MATERIAL PROVIDED START

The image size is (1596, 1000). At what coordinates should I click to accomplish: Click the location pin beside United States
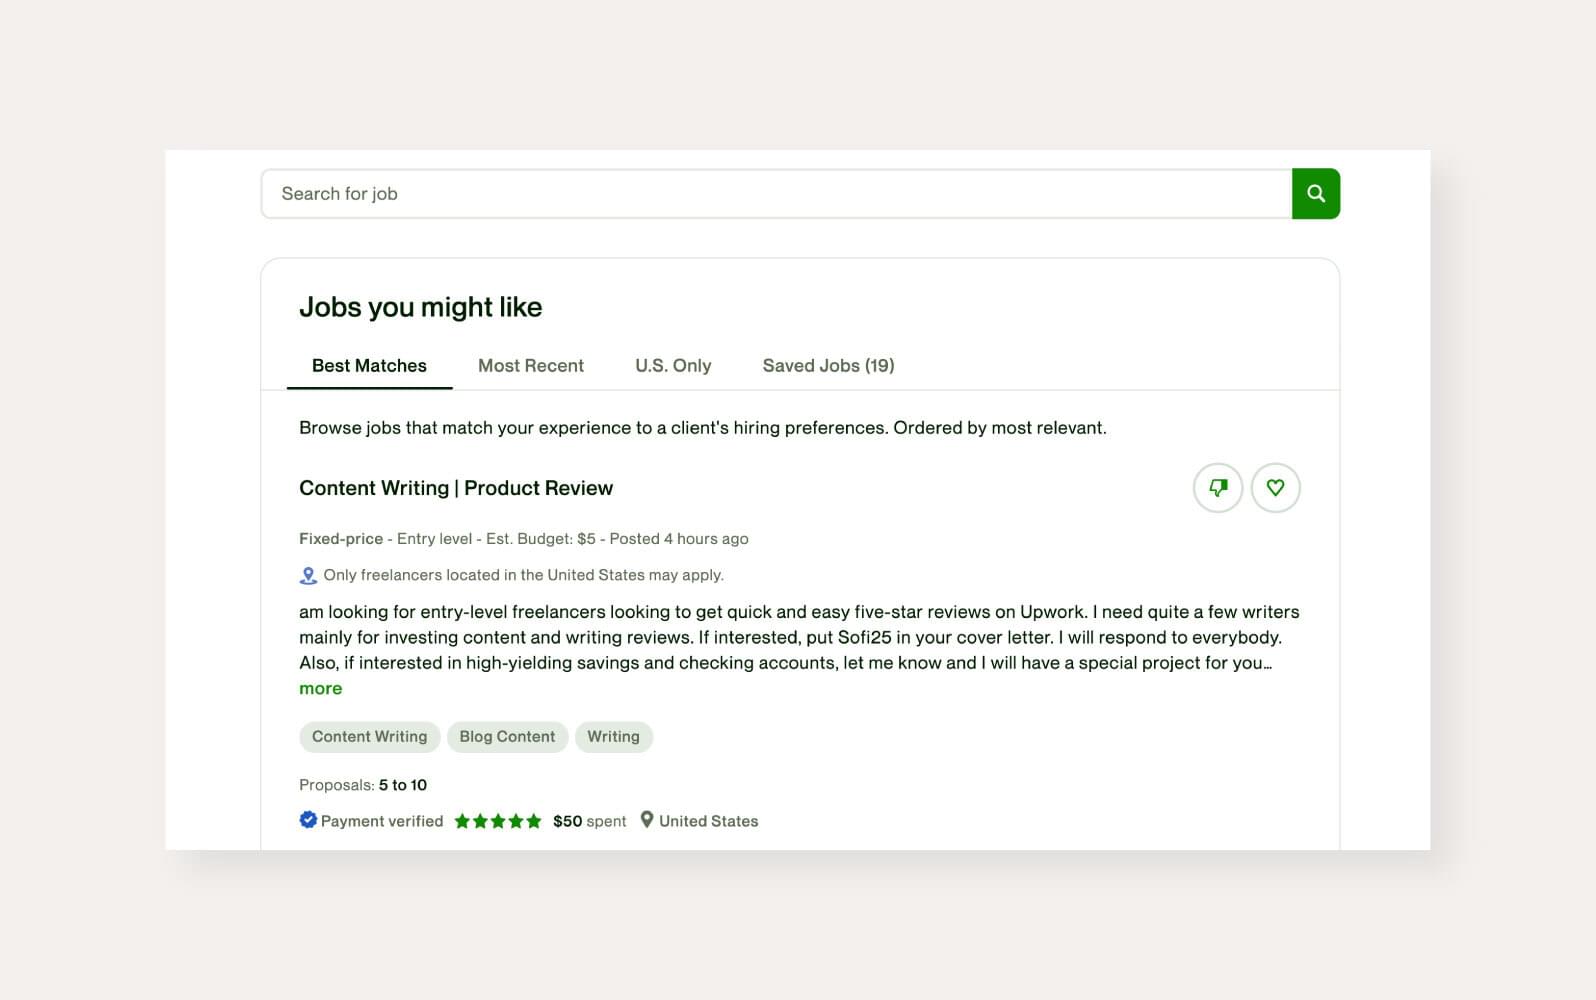646,820
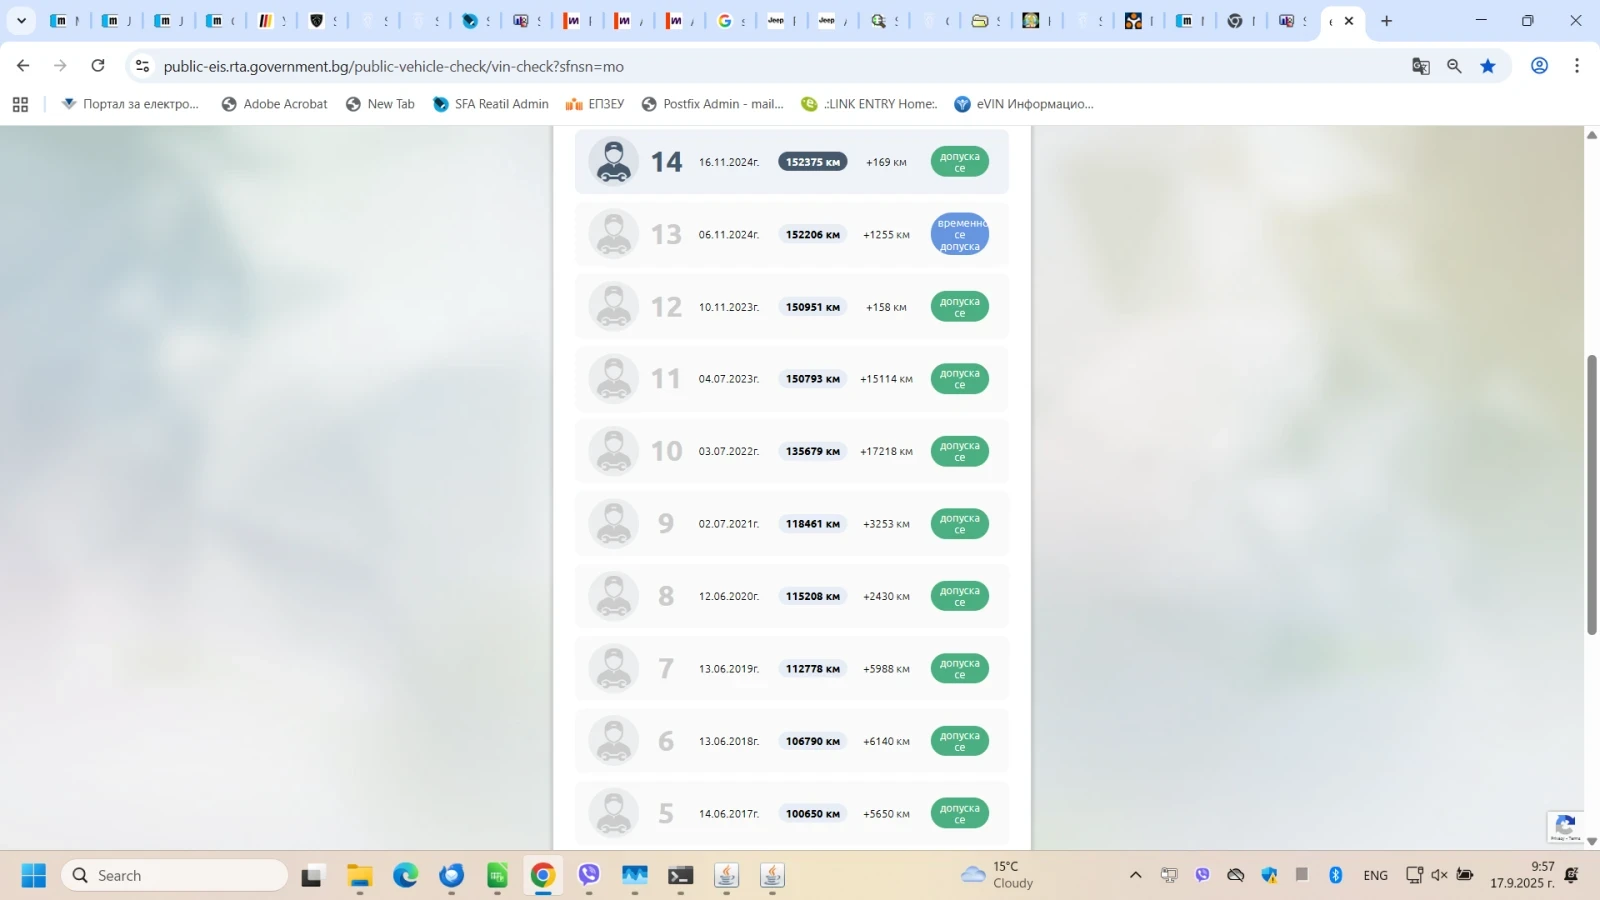Open the Adobe Acrobat bookmark
Image resolution: width=1600 pixels, height=900 pixels.
[x=274, y=104]
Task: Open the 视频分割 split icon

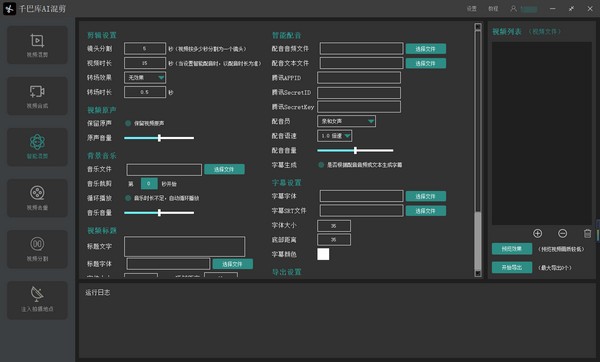Action: tap(37, 244)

MATERIAL PROVIDED END

■ **DESCRIPTION OF THE TASK**:
Every line above goes into your copy exactly; no images go in.

■ **EXPECTED ANSWER**:
The image size is (1596, 1000). At what coordinates should I click to accomplish: Click the location pin beside United States
646,820
Open the Adobe Acrobat bookmark
Image resolution: width=1600 pixels, height=900 pixels.
[x=274, y=104]
Task: Open the 视频分割 split icon

Action: tap(37, 244)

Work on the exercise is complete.